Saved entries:
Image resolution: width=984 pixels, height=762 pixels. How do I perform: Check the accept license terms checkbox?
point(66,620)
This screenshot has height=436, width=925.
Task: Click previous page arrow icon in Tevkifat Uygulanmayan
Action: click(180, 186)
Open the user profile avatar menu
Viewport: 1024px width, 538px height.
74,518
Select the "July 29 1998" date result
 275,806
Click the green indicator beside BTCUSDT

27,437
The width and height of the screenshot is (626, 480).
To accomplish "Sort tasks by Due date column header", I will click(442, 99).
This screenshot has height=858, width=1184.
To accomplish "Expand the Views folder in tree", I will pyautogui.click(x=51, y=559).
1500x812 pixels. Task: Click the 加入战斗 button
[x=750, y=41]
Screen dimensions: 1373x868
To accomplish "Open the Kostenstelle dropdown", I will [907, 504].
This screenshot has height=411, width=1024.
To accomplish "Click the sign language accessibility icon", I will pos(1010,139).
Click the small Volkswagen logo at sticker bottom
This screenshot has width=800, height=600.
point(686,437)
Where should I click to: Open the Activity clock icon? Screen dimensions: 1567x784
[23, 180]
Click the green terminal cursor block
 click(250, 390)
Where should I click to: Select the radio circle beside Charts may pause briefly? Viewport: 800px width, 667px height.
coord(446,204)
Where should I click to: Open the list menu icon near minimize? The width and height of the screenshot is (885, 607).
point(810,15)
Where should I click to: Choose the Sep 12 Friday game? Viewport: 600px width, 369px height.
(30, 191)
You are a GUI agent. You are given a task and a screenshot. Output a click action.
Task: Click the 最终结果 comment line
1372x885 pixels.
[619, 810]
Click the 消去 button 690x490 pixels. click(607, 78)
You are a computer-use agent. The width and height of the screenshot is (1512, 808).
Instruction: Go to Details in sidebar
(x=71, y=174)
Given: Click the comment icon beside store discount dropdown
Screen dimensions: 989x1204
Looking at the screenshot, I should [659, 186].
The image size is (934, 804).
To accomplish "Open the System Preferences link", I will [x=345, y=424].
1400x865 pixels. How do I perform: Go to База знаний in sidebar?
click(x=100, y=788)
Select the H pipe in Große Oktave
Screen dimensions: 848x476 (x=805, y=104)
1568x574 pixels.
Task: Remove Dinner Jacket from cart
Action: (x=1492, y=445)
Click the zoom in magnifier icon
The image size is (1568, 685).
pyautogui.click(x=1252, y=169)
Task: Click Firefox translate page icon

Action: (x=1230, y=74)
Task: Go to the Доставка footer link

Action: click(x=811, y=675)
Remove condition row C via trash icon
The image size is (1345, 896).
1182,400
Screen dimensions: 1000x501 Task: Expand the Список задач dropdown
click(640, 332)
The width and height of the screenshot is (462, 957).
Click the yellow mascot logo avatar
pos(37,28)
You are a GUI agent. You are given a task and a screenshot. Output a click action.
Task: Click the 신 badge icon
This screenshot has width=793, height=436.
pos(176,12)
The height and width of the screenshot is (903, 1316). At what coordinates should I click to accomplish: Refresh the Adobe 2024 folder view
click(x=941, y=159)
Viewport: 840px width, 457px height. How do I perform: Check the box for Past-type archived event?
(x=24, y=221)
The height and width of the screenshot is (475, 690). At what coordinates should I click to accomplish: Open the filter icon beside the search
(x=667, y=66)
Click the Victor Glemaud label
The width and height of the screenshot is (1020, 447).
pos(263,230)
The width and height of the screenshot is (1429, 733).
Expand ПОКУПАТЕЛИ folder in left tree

### What to work on
Only the lines that contain the string "comment" are to be copied from the records.

### Solution to this exercise
Task: Click the 最终结果 comment line
Given: Click the comment icon beside store discount dropdown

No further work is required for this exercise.